PROMPT => Find every line in the records below that contains "quels", and copy it.

==========

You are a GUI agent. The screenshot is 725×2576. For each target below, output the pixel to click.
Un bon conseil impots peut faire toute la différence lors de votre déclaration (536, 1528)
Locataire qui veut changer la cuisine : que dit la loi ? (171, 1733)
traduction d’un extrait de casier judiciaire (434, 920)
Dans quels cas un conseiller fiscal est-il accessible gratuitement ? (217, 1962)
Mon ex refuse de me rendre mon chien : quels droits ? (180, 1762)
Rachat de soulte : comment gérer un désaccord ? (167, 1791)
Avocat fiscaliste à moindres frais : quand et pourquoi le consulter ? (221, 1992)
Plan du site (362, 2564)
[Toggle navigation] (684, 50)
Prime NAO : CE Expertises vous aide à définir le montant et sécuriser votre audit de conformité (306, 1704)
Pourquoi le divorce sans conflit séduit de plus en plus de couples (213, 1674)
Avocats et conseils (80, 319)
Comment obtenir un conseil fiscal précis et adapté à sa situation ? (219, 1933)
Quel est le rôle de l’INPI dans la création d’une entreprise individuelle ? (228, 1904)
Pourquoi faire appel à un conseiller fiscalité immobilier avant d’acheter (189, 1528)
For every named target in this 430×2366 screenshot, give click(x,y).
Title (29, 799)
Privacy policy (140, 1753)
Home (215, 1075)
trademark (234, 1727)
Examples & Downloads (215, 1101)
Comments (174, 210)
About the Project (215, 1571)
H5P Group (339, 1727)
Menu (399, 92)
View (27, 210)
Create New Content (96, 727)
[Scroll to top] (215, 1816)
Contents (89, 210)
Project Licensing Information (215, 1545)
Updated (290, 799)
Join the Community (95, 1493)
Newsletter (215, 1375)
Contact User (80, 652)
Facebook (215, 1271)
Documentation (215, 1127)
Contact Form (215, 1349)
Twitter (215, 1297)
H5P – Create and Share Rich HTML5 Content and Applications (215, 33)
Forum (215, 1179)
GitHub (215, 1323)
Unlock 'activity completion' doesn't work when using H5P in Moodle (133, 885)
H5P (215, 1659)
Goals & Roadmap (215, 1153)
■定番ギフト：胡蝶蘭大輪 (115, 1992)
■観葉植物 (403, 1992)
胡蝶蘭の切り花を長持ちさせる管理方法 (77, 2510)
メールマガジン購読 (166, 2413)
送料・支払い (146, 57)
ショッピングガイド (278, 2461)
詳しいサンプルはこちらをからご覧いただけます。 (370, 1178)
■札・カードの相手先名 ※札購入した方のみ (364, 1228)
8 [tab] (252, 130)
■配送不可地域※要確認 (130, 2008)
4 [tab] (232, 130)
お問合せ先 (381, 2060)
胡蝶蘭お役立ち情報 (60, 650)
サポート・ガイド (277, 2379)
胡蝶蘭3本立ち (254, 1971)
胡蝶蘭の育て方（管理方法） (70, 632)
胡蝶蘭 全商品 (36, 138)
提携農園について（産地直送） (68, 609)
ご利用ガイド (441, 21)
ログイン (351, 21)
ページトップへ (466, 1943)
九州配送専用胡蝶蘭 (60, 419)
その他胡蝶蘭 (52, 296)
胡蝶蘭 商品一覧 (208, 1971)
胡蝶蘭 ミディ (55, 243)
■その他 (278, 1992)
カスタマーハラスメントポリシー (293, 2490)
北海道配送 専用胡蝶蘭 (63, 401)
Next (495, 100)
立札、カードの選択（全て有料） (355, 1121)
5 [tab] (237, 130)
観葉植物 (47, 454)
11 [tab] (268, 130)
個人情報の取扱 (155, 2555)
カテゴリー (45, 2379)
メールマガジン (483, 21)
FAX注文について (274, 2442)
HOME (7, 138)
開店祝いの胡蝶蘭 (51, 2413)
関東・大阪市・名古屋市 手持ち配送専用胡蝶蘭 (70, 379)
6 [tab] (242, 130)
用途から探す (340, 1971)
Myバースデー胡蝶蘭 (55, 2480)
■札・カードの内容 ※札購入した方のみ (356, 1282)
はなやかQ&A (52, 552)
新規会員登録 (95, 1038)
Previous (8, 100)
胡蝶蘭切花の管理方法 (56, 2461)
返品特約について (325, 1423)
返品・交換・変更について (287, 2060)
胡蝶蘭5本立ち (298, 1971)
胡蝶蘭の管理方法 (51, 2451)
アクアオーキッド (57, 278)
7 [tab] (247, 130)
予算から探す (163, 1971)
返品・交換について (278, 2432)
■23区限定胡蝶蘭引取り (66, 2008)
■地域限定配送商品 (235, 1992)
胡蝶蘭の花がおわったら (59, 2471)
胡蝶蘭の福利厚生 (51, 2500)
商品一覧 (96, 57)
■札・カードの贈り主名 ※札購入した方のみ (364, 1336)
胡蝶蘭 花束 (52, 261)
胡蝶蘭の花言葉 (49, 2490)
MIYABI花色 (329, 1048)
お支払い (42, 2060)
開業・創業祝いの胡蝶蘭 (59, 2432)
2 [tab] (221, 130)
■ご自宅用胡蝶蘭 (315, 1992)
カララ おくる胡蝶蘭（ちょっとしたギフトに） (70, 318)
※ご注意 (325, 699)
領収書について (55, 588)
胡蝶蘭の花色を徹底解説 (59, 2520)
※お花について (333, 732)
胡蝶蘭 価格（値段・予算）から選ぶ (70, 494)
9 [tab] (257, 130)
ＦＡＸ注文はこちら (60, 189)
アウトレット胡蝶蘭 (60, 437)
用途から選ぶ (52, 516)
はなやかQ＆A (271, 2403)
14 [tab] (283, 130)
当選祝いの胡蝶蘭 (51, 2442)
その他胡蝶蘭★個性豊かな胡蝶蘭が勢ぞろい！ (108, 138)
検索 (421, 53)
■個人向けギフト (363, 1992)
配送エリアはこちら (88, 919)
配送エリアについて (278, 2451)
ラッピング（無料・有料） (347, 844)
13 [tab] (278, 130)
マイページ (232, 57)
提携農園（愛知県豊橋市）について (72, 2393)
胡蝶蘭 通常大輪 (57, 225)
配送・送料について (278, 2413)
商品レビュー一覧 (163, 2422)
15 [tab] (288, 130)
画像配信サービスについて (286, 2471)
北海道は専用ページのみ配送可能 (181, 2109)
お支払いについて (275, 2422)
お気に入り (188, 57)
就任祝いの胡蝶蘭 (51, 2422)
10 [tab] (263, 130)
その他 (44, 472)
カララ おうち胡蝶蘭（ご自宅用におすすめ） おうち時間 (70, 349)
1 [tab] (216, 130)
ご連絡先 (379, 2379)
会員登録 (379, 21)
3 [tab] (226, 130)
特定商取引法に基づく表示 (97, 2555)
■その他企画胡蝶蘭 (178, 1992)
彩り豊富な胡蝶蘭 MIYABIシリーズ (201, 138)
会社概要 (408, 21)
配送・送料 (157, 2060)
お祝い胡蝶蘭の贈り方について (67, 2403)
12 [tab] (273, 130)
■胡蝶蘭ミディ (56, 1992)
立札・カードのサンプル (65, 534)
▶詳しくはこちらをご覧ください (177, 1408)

==========

EXERCISE RESULT =>
Dans quels cas un conseiller fiscal est-il accessible gratuitement ? (217, 1962)
Mon ex refuse de me rendre mon chien : quels droits ? (180, 1762)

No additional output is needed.